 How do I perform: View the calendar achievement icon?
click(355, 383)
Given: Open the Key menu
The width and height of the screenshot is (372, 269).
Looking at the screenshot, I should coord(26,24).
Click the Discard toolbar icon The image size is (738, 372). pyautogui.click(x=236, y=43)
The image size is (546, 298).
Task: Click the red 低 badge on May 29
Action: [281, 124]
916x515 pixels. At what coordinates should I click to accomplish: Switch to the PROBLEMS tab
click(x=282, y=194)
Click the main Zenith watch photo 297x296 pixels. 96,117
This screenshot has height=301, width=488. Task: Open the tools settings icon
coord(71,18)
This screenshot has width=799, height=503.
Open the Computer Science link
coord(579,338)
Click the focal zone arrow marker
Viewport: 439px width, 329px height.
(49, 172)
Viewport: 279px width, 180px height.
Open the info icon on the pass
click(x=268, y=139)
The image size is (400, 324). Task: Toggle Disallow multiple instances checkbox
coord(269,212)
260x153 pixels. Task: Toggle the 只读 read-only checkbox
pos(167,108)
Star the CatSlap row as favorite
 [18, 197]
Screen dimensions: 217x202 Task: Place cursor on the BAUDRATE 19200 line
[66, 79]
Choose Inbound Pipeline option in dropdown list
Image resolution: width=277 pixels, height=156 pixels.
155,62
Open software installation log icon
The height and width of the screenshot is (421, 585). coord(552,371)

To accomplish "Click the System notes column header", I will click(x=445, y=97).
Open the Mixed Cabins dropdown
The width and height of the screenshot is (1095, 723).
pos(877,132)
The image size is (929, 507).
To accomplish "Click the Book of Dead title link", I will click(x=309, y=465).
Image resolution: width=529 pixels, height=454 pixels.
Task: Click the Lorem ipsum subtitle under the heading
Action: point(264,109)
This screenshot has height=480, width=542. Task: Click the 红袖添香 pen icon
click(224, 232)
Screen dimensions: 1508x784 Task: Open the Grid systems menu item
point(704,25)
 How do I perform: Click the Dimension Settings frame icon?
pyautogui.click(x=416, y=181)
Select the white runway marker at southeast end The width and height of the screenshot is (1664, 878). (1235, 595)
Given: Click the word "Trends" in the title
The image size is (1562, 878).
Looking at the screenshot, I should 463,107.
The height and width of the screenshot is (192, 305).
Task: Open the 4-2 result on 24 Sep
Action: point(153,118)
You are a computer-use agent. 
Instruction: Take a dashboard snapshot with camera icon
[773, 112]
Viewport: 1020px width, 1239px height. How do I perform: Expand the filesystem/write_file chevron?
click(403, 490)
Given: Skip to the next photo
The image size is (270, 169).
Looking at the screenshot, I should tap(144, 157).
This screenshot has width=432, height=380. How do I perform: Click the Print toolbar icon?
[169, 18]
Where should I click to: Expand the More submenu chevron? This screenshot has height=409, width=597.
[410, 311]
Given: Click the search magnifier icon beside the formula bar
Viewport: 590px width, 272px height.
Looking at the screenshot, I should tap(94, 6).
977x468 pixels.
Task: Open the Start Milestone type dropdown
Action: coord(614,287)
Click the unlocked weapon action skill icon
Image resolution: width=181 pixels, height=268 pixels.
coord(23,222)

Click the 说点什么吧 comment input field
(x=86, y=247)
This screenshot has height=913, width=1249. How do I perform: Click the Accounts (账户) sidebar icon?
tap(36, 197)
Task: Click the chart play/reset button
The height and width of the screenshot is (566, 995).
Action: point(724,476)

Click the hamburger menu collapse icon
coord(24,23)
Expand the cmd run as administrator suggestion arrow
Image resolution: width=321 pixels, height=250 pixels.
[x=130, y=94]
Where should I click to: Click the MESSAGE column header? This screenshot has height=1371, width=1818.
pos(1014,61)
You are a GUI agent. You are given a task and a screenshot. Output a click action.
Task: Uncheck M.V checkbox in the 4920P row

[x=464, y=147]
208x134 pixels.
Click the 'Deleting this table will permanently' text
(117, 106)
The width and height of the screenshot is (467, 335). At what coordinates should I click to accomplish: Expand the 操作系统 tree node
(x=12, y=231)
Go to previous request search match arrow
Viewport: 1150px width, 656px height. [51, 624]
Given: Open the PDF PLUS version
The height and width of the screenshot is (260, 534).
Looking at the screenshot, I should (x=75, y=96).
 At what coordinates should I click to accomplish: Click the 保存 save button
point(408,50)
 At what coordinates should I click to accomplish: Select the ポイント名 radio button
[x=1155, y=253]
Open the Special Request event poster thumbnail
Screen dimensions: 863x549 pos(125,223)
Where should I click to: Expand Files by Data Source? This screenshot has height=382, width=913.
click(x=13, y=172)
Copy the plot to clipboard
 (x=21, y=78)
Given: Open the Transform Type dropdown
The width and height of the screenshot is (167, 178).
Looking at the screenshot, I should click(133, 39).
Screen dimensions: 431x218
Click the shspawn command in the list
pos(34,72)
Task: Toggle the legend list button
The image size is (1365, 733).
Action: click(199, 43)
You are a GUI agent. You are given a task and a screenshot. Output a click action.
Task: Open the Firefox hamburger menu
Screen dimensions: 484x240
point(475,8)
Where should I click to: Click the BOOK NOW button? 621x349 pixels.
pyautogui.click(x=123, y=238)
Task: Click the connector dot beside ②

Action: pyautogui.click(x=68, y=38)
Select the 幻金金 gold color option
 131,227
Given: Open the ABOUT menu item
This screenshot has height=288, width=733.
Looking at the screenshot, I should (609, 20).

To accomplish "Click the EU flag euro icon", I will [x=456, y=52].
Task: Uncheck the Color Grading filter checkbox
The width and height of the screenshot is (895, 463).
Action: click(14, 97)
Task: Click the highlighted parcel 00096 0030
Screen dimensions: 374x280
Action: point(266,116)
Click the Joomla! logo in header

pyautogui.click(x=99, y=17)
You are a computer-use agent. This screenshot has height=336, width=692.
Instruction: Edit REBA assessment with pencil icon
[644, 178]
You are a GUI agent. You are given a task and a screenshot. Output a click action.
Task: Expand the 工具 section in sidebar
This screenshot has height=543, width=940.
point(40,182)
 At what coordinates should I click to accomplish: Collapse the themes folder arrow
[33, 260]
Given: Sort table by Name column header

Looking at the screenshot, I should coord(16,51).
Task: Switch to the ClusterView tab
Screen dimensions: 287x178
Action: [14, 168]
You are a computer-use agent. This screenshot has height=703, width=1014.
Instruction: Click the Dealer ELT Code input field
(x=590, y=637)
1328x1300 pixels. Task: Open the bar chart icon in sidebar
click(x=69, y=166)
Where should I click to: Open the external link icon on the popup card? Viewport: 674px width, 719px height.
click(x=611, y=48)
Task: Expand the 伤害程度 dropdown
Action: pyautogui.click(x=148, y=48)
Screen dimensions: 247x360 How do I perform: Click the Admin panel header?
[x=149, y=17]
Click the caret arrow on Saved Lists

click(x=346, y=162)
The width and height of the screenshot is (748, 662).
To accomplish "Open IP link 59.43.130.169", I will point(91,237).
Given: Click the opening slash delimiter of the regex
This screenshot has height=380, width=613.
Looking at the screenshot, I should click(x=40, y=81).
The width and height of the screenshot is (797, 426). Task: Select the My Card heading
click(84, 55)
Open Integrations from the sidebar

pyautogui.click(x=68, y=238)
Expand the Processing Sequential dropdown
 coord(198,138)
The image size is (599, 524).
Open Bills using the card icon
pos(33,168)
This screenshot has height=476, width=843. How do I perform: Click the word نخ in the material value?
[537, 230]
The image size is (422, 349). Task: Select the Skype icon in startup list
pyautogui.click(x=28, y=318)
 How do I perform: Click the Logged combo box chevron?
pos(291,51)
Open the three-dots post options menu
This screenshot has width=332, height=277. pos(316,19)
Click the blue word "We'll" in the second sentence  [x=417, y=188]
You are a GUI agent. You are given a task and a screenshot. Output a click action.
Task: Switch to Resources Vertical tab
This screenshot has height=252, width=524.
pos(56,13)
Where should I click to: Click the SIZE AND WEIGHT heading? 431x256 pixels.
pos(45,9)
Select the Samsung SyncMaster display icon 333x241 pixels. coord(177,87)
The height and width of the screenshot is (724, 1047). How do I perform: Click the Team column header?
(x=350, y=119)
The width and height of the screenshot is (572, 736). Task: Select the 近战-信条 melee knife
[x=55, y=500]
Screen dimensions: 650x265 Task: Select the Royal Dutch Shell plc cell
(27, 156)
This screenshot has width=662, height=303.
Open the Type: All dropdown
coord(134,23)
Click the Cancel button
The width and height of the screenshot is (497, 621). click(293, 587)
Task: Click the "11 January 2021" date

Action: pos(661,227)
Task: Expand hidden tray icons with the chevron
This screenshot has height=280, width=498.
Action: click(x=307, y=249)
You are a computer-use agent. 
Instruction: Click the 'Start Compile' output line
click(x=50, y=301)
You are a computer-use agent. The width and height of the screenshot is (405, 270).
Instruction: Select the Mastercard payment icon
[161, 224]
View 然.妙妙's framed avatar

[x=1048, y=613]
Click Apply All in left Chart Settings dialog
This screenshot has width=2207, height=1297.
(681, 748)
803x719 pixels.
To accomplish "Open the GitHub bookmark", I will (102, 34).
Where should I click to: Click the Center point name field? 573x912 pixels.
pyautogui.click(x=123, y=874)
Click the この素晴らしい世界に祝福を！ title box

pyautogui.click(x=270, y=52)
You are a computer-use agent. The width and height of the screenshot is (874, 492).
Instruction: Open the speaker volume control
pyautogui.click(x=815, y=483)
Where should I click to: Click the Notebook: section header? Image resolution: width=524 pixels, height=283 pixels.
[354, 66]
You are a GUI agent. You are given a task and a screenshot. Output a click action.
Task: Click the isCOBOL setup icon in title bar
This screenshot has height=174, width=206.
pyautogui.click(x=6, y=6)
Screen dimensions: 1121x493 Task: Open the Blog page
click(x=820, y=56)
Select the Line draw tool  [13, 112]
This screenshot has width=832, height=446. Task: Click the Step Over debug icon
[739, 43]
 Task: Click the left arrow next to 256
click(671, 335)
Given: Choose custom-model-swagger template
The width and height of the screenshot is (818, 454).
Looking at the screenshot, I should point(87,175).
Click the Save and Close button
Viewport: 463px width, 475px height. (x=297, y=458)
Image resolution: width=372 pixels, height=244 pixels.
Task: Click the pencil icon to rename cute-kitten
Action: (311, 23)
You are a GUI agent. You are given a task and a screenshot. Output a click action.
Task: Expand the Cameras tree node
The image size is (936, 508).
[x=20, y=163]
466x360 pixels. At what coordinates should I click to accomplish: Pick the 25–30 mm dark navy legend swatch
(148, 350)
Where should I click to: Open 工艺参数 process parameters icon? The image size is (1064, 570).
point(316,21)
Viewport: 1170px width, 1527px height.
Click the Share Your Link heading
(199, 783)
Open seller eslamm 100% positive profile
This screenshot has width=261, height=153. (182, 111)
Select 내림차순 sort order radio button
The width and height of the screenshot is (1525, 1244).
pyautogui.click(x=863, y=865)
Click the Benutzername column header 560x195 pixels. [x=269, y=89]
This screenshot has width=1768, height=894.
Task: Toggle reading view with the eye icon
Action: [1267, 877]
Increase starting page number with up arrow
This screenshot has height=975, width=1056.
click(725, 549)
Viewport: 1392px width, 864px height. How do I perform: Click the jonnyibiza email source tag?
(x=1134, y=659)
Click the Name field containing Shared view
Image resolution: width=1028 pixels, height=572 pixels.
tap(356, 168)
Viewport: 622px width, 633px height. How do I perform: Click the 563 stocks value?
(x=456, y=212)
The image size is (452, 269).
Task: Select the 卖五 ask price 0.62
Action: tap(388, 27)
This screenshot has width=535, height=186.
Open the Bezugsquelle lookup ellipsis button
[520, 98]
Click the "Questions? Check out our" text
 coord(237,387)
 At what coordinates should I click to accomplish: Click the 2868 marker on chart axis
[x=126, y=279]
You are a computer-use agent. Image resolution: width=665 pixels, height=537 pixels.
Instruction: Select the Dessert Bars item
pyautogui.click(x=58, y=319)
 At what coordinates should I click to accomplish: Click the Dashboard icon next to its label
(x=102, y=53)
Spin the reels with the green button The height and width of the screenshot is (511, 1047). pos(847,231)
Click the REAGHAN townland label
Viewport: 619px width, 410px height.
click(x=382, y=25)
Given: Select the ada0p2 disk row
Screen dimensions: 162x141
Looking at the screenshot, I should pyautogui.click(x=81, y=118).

TASK PROMPT :: Gather every line of the records above that contains the string "button", treating uppercase and lowercase letters as distinct.

FINAL RESULT ::
Task: Click the chart play/reset button
 At what coordinates should I click to accomplish: Click the 保存 save button
 At what coordinates should I click to accomplish: Select the ポイント名 radio button
Task: Toggle the legend list button
Where should I click to: Click the BOOK NOW button? 621x349 pixels.
Click the Cancel button
Click the Save and Close button
Select 내림차순 sort order radio button
Open the Bezugsquelle lookup ellipsis button
Spin the reels with the green button The height and width of the screenshot is (511, 1047). pos(847,231)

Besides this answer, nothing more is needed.